Reproduce each of the following lines word for word, without changing anything.

**MATERIAL FOR THIS TASK:**
______________________________
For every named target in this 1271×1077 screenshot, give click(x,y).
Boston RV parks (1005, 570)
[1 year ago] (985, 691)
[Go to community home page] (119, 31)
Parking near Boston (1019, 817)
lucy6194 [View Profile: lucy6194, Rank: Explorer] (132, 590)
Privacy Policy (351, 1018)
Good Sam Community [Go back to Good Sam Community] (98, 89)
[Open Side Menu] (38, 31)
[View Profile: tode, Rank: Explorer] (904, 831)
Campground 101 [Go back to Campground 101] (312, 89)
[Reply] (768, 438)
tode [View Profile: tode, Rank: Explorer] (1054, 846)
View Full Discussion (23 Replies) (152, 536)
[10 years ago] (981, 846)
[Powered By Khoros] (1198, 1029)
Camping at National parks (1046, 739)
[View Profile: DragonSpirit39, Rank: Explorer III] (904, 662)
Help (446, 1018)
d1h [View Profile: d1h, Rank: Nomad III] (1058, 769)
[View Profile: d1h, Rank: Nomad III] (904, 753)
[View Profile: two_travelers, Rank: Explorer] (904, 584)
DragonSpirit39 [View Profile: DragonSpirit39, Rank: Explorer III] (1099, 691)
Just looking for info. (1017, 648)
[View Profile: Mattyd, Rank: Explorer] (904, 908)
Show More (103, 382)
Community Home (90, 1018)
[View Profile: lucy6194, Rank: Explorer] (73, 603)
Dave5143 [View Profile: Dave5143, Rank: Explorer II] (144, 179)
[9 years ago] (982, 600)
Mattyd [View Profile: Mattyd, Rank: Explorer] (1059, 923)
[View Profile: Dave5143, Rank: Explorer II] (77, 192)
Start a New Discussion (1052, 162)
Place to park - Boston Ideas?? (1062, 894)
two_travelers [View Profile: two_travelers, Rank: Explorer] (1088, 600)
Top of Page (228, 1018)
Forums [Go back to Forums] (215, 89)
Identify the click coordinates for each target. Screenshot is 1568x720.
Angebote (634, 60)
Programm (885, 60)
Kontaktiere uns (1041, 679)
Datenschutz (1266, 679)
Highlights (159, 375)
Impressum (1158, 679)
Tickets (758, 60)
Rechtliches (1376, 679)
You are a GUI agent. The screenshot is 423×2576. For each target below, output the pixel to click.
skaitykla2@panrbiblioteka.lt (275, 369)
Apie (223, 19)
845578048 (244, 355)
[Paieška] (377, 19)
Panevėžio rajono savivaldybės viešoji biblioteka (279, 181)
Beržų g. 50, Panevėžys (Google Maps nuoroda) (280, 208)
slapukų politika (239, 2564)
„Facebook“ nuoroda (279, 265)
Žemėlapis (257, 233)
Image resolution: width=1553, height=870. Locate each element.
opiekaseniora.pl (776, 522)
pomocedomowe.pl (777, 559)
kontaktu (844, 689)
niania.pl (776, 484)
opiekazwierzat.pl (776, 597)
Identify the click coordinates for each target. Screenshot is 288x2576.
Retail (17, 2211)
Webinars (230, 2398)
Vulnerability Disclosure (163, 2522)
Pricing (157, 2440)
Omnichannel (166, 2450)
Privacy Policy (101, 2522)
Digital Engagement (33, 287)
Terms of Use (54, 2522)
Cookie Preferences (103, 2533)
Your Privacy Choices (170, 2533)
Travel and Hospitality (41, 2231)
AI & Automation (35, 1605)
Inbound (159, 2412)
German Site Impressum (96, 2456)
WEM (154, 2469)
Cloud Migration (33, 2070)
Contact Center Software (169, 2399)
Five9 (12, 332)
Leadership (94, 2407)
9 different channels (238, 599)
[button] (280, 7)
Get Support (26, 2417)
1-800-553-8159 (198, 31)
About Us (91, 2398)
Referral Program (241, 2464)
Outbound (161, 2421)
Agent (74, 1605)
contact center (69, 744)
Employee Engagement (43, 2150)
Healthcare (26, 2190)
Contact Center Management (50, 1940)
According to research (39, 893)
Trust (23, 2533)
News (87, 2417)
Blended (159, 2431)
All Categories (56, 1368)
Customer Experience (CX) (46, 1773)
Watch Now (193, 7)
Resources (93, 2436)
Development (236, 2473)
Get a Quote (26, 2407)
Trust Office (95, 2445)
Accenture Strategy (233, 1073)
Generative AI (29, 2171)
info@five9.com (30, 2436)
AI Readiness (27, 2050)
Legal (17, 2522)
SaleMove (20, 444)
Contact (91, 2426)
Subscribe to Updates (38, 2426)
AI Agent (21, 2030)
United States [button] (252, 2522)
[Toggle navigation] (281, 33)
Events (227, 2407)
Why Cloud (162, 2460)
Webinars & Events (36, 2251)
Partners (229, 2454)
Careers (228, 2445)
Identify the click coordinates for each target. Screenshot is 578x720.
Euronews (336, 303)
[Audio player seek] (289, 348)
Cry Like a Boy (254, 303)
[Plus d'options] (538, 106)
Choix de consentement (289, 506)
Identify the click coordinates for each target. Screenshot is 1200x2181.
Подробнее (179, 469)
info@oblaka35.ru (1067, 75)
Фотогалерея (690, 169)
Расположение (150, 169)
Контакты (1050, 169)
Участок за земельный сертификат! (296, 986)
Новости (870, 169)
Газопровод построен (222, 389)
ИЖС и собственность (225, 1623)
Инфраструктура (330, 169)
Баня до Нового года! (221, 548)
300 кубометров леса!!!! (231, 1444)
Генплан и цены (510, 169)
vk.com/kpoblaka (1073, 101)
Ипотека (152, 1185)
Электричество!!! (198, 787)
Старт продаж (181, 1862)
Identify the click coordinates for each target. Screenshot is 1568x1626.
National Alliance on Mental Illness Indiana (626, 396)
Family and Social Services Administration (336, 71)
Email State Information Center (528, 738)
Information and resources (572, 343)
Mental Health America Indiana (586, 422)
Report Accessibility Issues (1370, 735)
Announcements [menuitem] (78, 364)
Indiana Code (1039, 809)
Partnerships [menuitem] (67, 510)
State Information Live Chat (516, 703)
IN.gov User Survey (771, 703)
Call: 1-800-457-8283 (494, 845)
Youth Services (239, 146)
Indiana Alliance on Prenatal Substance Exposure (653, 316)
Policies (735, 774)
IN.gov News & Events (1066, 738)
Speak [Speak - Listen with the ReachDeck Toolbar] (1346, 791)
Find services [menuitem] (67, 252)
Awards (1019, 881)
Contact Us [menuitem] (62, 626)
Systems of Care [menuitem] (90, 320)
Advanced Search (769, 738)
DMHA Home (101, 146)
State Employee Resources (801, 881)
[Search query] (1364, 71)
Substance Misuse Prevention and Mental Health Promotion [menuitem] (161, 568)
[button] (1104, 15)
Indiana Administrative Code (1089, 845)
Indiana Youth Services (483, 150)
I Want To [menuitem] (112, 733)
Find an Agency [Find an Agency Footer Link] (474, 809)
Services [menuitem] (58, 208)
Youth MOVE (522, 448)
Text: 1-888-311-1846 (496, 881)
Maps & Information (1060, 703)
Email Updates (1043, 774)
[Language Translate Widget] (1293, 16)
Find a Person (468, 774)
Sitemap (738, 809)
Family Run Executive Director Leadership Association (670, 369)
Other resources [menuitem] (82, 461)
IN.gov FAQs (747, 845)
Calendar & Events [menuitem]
______________________________
**WRITTEN SOLUTION:**
For every named target in this 1271×1077 screenshot, give click(x,y).
Boston RV parks (1005, 570)
[1 year ago] (985, 691)
[Go to community home page] (119, 31)
Parking near Boston (1019, 817)
lucy6194 [View Profile: lucy6194, Rank: Explorer] (132, 590)
Privacy Policy (351, 1018)
Good Sam Community [Go back to Good Sam Community] (98, 89)
[Open Side Menu] (38, 31)
[View Profile: tode, Rank: Explorer] (904, 831)
Campground 101 [Go back to Campground 101] (312, 89)
[Reply] (768, 438)
tode [View Profile: tode, Rank: Explorer] (1054, 846)
View Full Discussion (23 Replies) (152, 536)
[10 years ago] (981, 846)
[Powered By Khoros] (1198, 1029)
Camping at National parks (1046, 739)
[View Profile: DragonSpirit39, Rank: Explorer III] (904, 662)
Help (446, 1018)
d1h [View Profile: d1h, Rank: Nomad III] (1058, 769)
[View Profile: d1h, Rank: Nomad III] (904, 753)
[View Profile: two_travelers, Rank: Explorer] (904, 584)
DragonSpirit39 [View Profile: DragonSpirit39, Rank: Explorer III] (1099, 691)
Just looking for info. (1017, 648)
[View Profile: Mattyd, Rank: Explorer] (904, 908)
Show More (103, 382)
Community Home (90, 1018)
[View Profile: lucy6194, Rank: Explorer] (73, 603)
Dave5143 [View Profile: Dave5143, Rank: Explorer II] (144, 179)
[9 years ago] (982, 600)
Mattyd [View Profile: Mattyd, Rank: Explorer] (1059, 923)
[View Profile: Dave5143, Rank: Explorer II] (77, 192)
Start a New Discussion (1052, 162)
Place to park - Boston Ideas?? (1062, 894)
two_travelers [View Profile: two_travelers, Rank: Explorer] (1088, 600)
Top of Page (228, 1018)
Forums [Go back to Forums] (215, 89)
Identify the click coordinates for each target. Screenshot is 1568x720.
Angebote (634, 60)
Programm (885, 60)
Kontaktiere uns (1041, 679)
Datenschutz (1266, 679)
Highlights (159, 375)
Impressum (1158, 679)
Tickets (758, 60)
Rechtliches (1376, 679)
You are a GUI agent. The screenshot is 423×2576. For each target below, output the pixel to click.
skaitykla2@panrbiblioteka.lt (275, 369)
Apie (223, 19)
845578048 (244, 355)
[Paieška] (377, 19)
Panevėžio rajono savivaldybės viešoji biblioteka (279, 181)
Beržų g. 50, Panevėžys (Google Maps nuoroda) (280, 208)
slapukų politika (239, 2564)
„Facebook“ nuoroda (279, 265)
Žemėlapis (257, 233)
Image resolution: width=1553, height=870. Locate each element.
opiekaseniora.pl (776, 522)
pomocedomowe.pl (777, 559)
kontaktu (844, 689)
niania.pl (776, 484)
opiekazwierzat.pl (776, 597)
Identify the click coordinates for each target. Screenshot is 288x2576.
Retail (17, 2211)
Webinars (230, 2398)
Vulnerability Disclosure (163, 2522)
Pricing (157, 2440)
Omnichannel (166, 2450)
Privacy Policy (101, 2522)
Digital Engagement (33, 287)
Terms of Use (54, 2522)
Cookie Preferences (103, 2533)
Your Privacy Choices (170, 2533)
Travel and Hospitality (41, 2231)
AI & Automation (35, 1605)
Inbound (159, 2412)
German Site Impressum (96, 2456)
WEM (154, 2469)
Cloud Migration (33, 2070)
Contact Center Software (169, 2399)
Five9 (12, 332)
Leadership (94, 2407)
9 different channels (238, 599)
[button] (280, 7)
Get Support (26, 2417)
1-800-553-8159 (198, 31)
About Us (91, 2398)
Referral Program (241, 2464)
Outbound (161, 2421)
Agent (74, 1605)
contact center (69, 744)
Employee Engagement (43, 2150)
Healthcare (26, 2190)
Contact Center Management (50, 1940)
According to research (39, 893)
Trust (23, 2533)
News (87, 2417)
Blended (159, 2431)
All Categories (56, 1368)
Customer Experience (CX) (46, 1773)
Watch Now (193, 7)
Resources (93, 2436)
Development (236, 2473)
Get a Quote (26, 2407)
Trust Office (95, 2445)
Accenture Strategy (233, 1073)
Generative AI (29, 2171)
info@five9.com (30, 2436)
AI Readiness (27, 2050)
Legal (17, 2522)
SaleMove (20, 444)
Contact (91, 2426)
Subscribe to Updates (38, 2426)
AI Agent (21, 2030)
United States [button] (252, 2522)
[Toggle navigation] (281, 33)
Events (227, 2407)
Why Cloud (162, 2460)
Webinars & Events (36, 2251)
Partners (229, 2454)
Careers (228, 2445)
Identify the click coordinates for each target. Screenshot is 578x720.
Euronews (336, 303)
[Audio player seek] (289, 348)
Cry Like a Boy (254, 303)
[Plus d'options] (538, 106)
Choix de consentement (289, 506)
Identify the click coordinates for each target. Screenshot is 1200x2181.
Подробнее (179, 469)
info@oblaka35.ru (1067, 75)
Фотогалерея (690, 169)
Расположение (150, 169)
Контакты (1050, 169)
Участок за земельный сертификат! (296, 986)
Новости (870, 169)
Газопровод построен (222, 389)
ИЖС и собственность (225, 1623)
Инфраструктура (330, 169)
Баня до Нового года! (221, 548)
300 кубометров леса!!!! (231, 1444)
Генплан и цены (510, 169)
vk.com/kpoblaka (1073, 101)
Ипотека (152, 1185)
Электричество!!! (198, 787)
Старт продаж (181, 1862)
Identify the click coordinates for each target. Screenshot is 1568x1626.
National Alliance on Mental Illness Indiana (626, 396)
Family and Social Services Administration (336, 71)
Email State Information Center (528, 738)
Information and resources (572, 343)
Mental Health America Indiana (586, 422)
Report Accessibility Issues (1370, 735)
Announcements [menuitem] (78, 364)
Indiana Code (1039, 809)
Partnerships [menuitem] (67, 510)
State Information Live Chat (516, 703)
IN.gov User Survey (771, 703)
Call: 1-800-457-8283 (494, 845)
Youth Services (239, 146)
Indiana Alliance on Prenatal Substance Exposure (653, 316)
Policies (735, 774)
IN.gov News & Events (1066, 738)
Speak [Speak - Listen with the ReachDeck Toolbar] (1346, 791)
Find services [menuitem] (67, 252)
Awards (1019, 881)
Contact Us [menuitem] (62, 626)
Systems of Care [menuitem] (90, 320)
Advanced Search (769, 738)
DMHA Home (101, 146)
State Employee Resources (801, 881)
[Search query] (1364, 71)
Substance Misuse Prevention and Mental Health Promotion [menuitem] (161, 568)
[button] (1104, 15)
Indiana Administrative Code (1089, 845)
Indiana Youth Services (483, 150)
I Want To [menuitem] (112, 733)
Find an Agency [Find an Agency Footer Link] (474, 809)
Services [menuitem] (58, 208)
Youth MOVE (522, 448)
Text: 1-888-311-1846 (496, 881)
Maps & Information (1060, 703)
Email Updates (1043, 774)
[Language Translate Widget] (1293, 16)
Find a Person (468, 774)
Sitemap (738, 809)
Family Run Executive Director Leadership Association (670, 369)
Other resources [menuitem] (82, 461)
IN.gov FAQs (747, 845)
Calendar & Events [menuitem]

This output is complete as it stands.